-- START Passage --
Reliability of a single disk ZFS volume

NASbox · Aug 24, 2017

tldr;
Is ZFS suitable for single disk use, or does ZFS make total data loss more likely than file systems like NTFS/FAT?

Why I'm asking/what I am trying to achive/understand.
I need some major space for nightly backup images. I plan on setting up 2 separate 1 drive pools (BPOOL1/BPOOL2) and imaging my desktop systems nightly on a rotating basis. That would give me 2 copies of my data. If one pool gets corrupted/disk dies, I would have another copy from the prior day on the other pool. This data will only be accessed if something happens to one of the desktop systems.

Can someone comment on the relative data security of a single disk ZFS pool vs keeping the same data on a NTFS/FAT32 volume?

ZFS can detect bit rot where as NTFS can't, but is there a downside to ZFS over other file systems?

While I know it is possible to loose a whole disk (head crash/motor/electronics failure), my experience has been that I usually get an error on one or two files before the whole drive goes and I can copy the data off the rest of the disk.

What about ZFS? If the disk happens to develop a bad spot and one or two files get corrupted, does this prevent access to the rest of the volume or would I be able to copy the data off the rest of the disk? In the "old days" I used a brain dead tape backup drive that could not work past an error. If there was a tape read error near the start of the tape, everything after that point would be lost. Is ZFS reasonably fault tolerant, or does it depend on redundant disks to prevent total data loss? (Obviously redundancy is required to prevent loss of individual file corruption, but I'm OK with chancing that.)
-- END Passage --
According to the forum post, how many separate single-drive pools does the poster plan to set up for the nightly backup images?
-- START Given information --
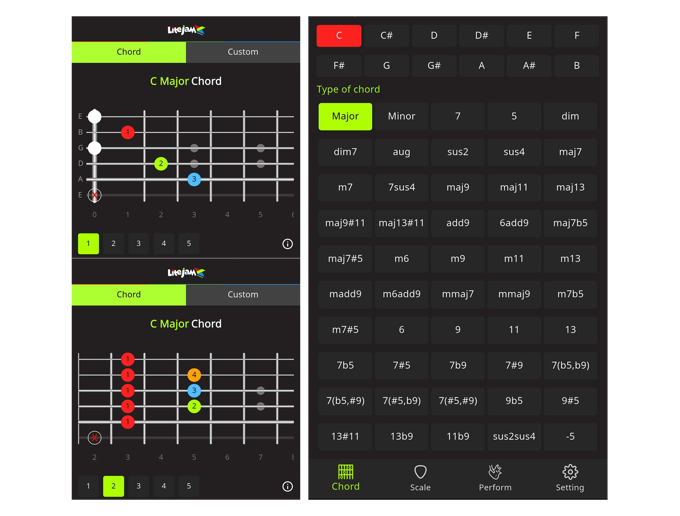
Task: Select root note G#
Action: tap(434, 66)
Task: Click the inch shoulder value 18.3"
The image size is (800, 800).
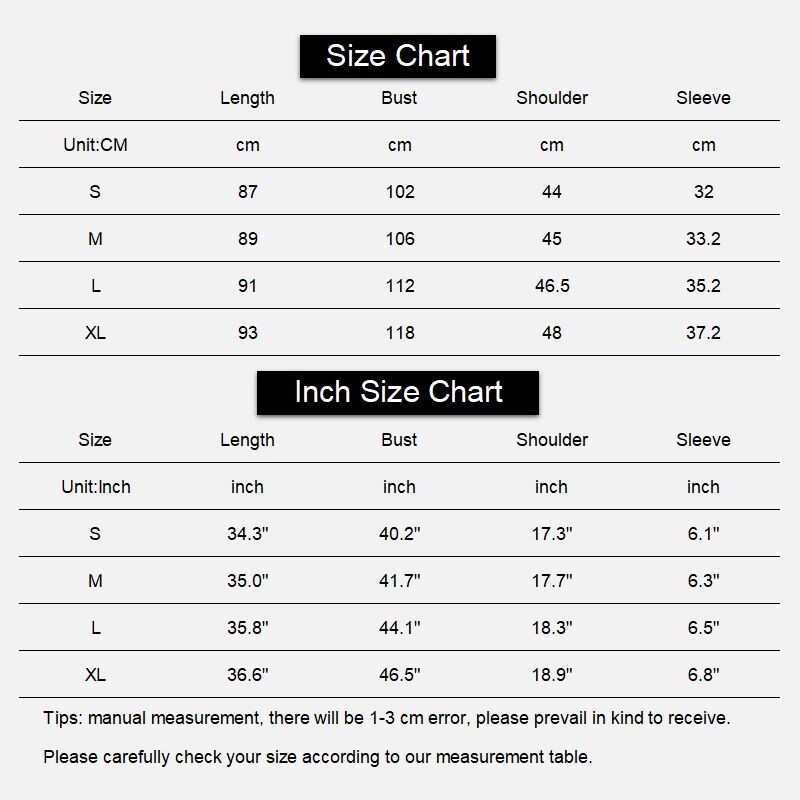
-- END Given information --
## [Reply to the task]
Two: BPOOL1 and BPOOL2.